Habib University’s CND Final Year Showcase exhibits students’ finest talent

On the 18th of May 2022, the Communication and Design department at Habib University showcased CND students’ final year projects on campus with immense vibrancy and charisma. The event was divided into three segments; film screenings, project displays and installations that were sprawled in separate locations across campus – each showcasing students’ work. The event was attended by the student body, faculty, alumni and jurors assessing the projects. The event was a culmination of the class of 2022’s undergraduate journey at Habib University. A total of 47 projects were displayed at the showcase with topics like design-thinking, social awareness, women-empowerment, mental health, and Covid-19 among others at the heart of the students’ research.

The film screenings featured short films, web series, animation and short film documentaries. To name a few, Mahnoor Nadeem’s short film, Qurbat Ki Leherein, talked about language as a powerful tool in constructing realities and how it constructs and transforms the reality of a close interpersonal relationship. Elsa Sajjad’s Mohabbat consisted of episodes corresponding to five toxic tropes perpetuated in Hollywood.

Umama Leghari’s animation film, Oonhai, was a short, dream-like animated film portraying the experience of flooding and natural disaster in rural Sindh through the perspective of a young boy.
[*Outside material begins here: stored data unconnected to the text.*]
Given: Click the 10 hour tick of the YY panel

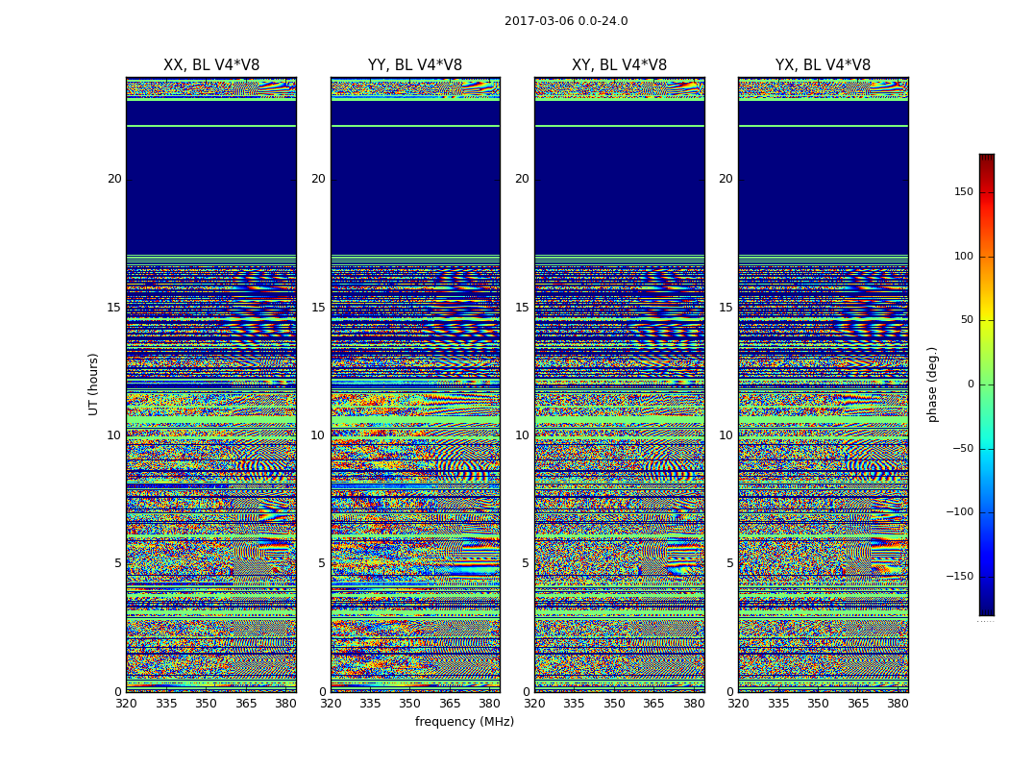Looking at the screenshot, I should click(x=318, y=435).
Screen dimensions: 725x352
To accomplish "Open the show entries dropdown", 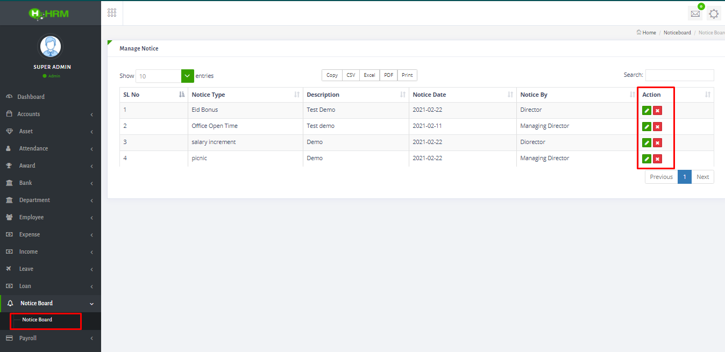I will click(165, 76).
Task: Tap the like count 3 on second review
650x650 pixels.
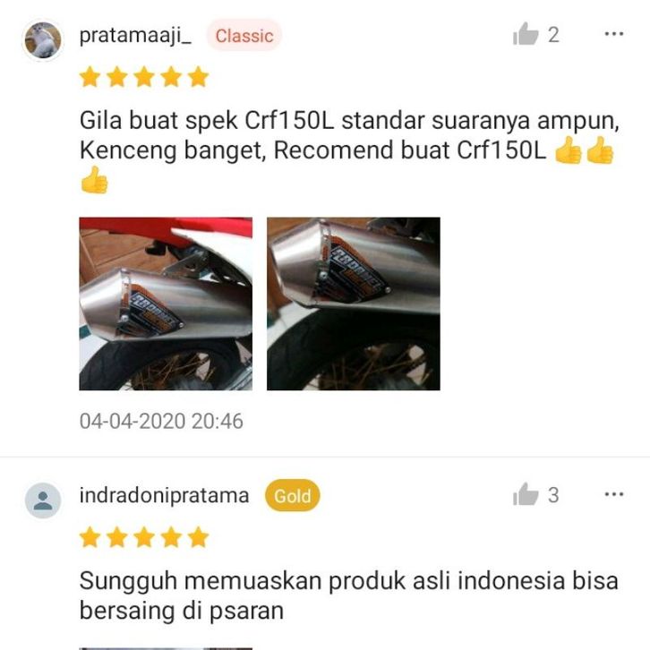Action: coord(553,495)
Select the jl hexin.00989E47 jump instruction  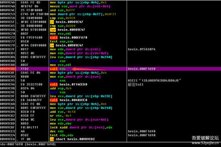coord(66,22)
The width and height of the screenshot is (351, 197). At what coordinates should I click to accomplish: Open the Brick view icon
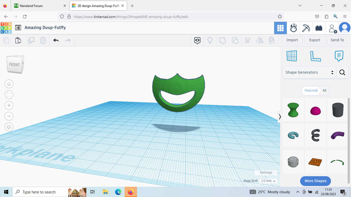(x=319, y=28)
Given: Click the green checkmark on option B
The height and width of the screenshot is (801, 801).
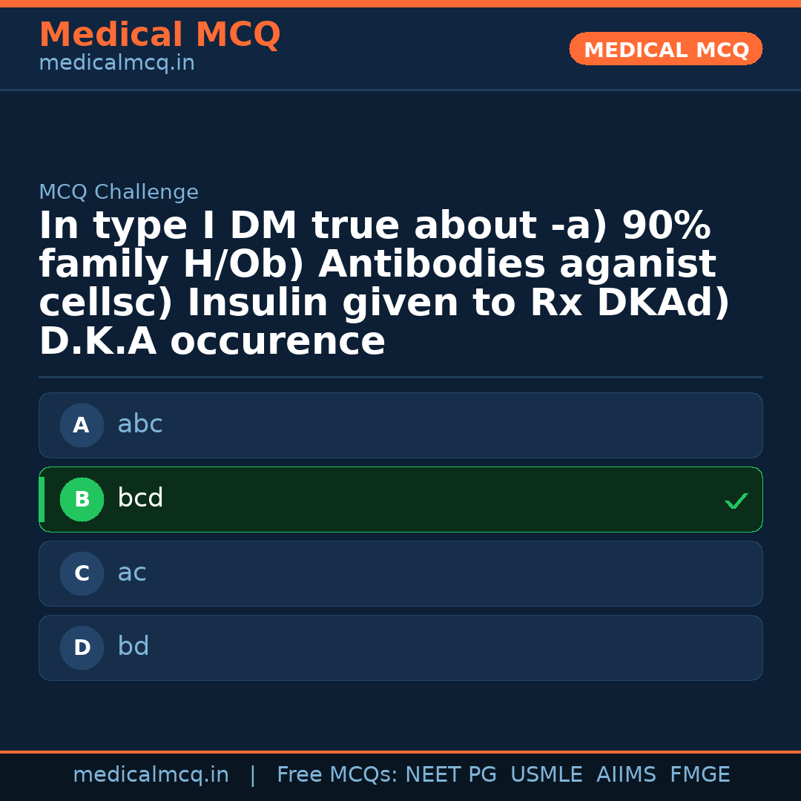Looking at the screenshot, I should (x=736, y=501).
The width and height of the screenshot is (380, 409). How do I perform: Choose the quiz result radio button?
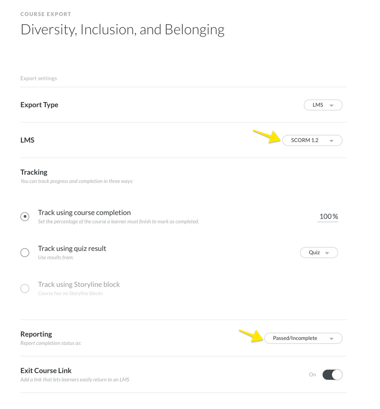(25, 253)
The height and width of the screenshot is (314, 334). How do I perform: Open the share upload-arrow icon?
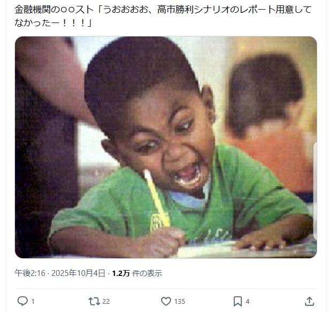coord(309,302)

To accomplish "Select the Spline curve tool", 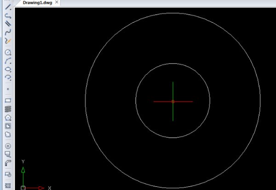I will 8,32.
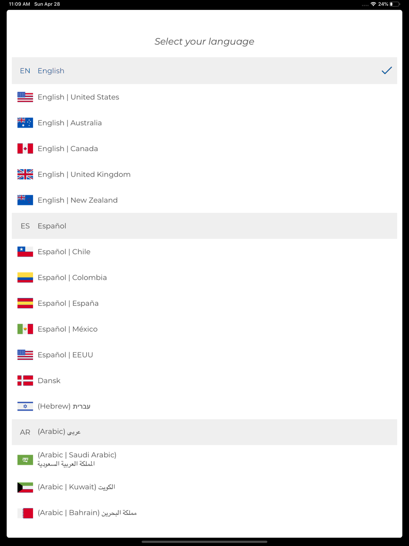The width and height of the screenshot is (409, 546).
Task: Tap the Canada flag icon
Action: pos(25,149)
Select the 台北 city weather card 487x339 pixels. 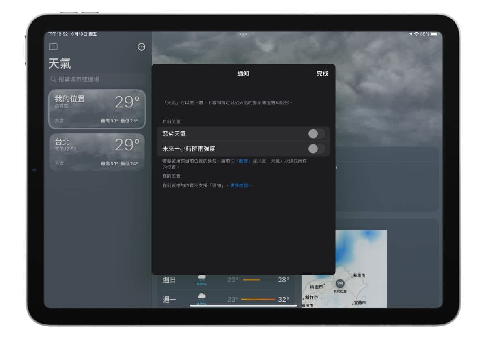tap(97, 152)
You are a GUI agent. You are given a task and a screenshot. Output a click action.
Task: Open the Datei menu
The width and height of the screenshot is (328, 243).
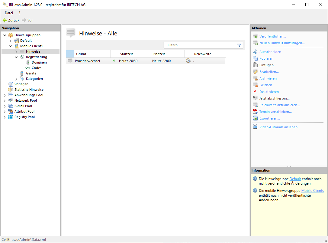9,13
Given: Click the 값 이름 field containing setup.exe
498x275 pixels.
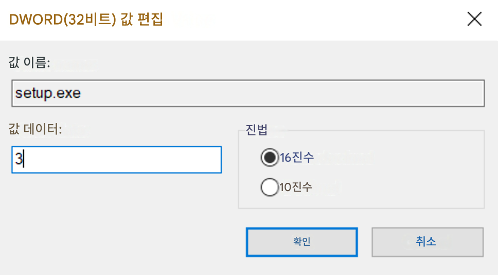Looking at the screenshot, I should point(248,93).
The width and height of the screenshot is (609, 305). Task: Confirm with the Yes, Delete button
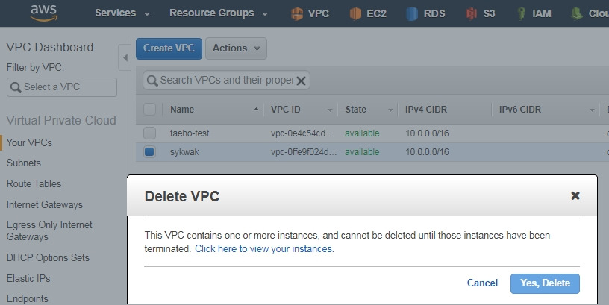click(x=545, y=283)
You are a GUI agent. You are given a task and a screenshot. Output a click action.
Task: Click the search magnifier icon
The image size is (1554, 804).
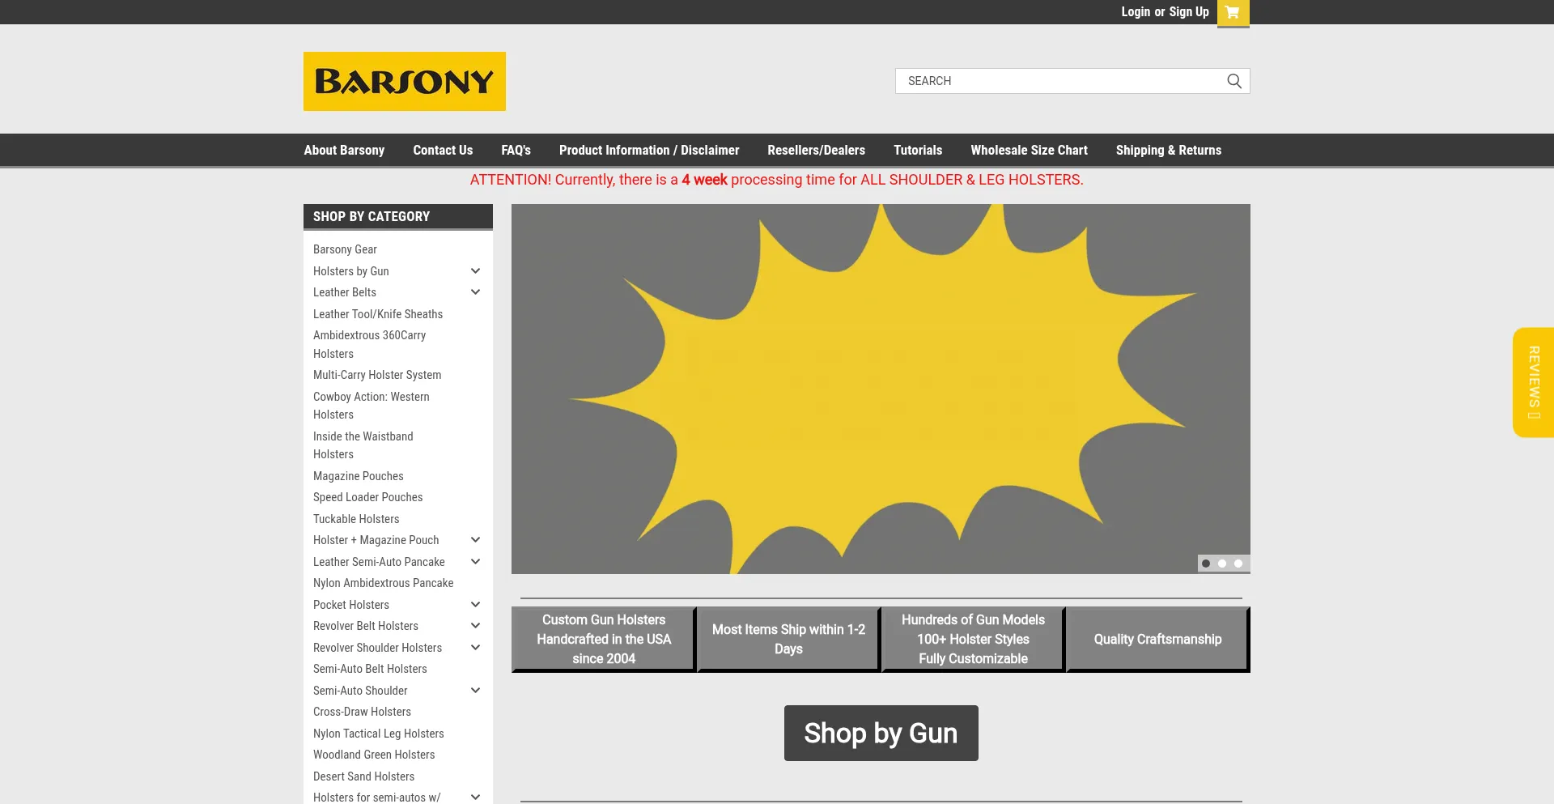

Zain Salim’s short film documentary When The Music Stopped explored the impact of COVID-19 on indie artists within Pakistan’s music industry.

In the project displays, many of the students’ work was centered around women, such as, Kam-Yaabi by Mariyam Aslam Bawany and Fatima Nooraen, a board game and book project that vocational training centres can use to develop, improve and instill entrepreneurship and financial literacy skills in women studying in those vocational training centers.

Fatima Naushad Akhai’s mobile app, HerLife, helps women find jobs based on their needs and requirements while also building a community of women in Karachi. Marium Javed’s photobook, Azaad, represents women’s experiences of oppression and how they transcended them.

Aiman Nouman’s toolkit, Qubool Hai! Magar Kya? – Assessing women’s agency on their nikah namas in Pakistan is a toolkit with a number of components, ranging from a dummy nikah nama, an illustrated zine, a board game, and a manual that aims to act as a design solution for the problem of depriving women of the agency and accessibility to their nikah namas. The toolkit will act as a means to increase awareness. Hanaa Gatta’s project is a child motorcycle carrier exhibits a personalized child carrier for mothers who travel with toddlers on a motorcycle.

Ariba Rafi’s project installation, Feminism for the Middle-Aged Housewife, was an installation and short film on the stories of middle-aged Pakistani women and the way ageism affects their lives beyond 35 years of age.

A few focused on the complex topic of mental health and stigma. For example, Zinnia Amin’s riveting sculpture project, Log Kia Kahein Gay, was a visual and audio exhibit that shed light on the construction of identity and how relationships with people and objects are shaped through this symbolic process. Taha Ali Murtaza’s PC project, Recreating Therapy, was a game that told the story of someone with anxiety going to therapy for the first time.

Some were centered on how material objects and their connection to human life, such as, Maham Khan’s Mini Furniture Display which is an allegorical chest-of-drawers that invites the viewer to explore material objects that represent various layers of a person’s life – from the functional to the dark and unresolved. Eesha Iftikhar Qazi’s stirring project, In Lieu of Forgetting (Memorial Museum) was an installation that evoked the tangibility of loss of life in Covid through material objects.

A number of projects also showcased heritage. For instance, Sara Ahmad and Munira Kazi’s visual display, Karachi On Wheels, that solves an intellectual problem – the lack of knowledge of Karachi’s culture, heritage and history. Bhawna Kamal Lohana’s artist’s book, Imagined City, that showcased displacement of Hindu sites, spaces and movement in Hyderabad. Maria Khan’s visual exhibit, Journey to God – Experiences of Sufism, was an outlook on sufism in Pakistan, its history, design and contemporary importance of it in our times. Will contain architecture, a design catalogue, and an experience-led installation according to geographical divisions of the Mazaars touched upon in Pakistan.

With these innovative and creative projects, the Class of 2022 showed dynamism in their research interests and explored subjects that resonated with the times. Dr. Muhammad Haris, Assistant Dean for the School of Arts, Humanities and Social Sciences, commented, “CND students have had a university education about ideas. These are students who are skillful when it comes to the craft of filmmaking. They are also immersed in the history of ideas and can think comparatively.”

Gul Zaib Shakeel, Former General Manager at Teeli (A Dawn Media Company), who was also one of the jurors assessing the film screenings, said, “What I enjoyed about the film screenings was that there were quintessentially Pakistani stories – you see that in their ideation and in their efforts of visually translating their ideas.”

She further said, “Given the kind of stories that they have come up with and how refreshing they are from the narrative that we are seeing in the cinema and on television, we have a totally new brand of storytellers waiting for us – we are very excited about that.”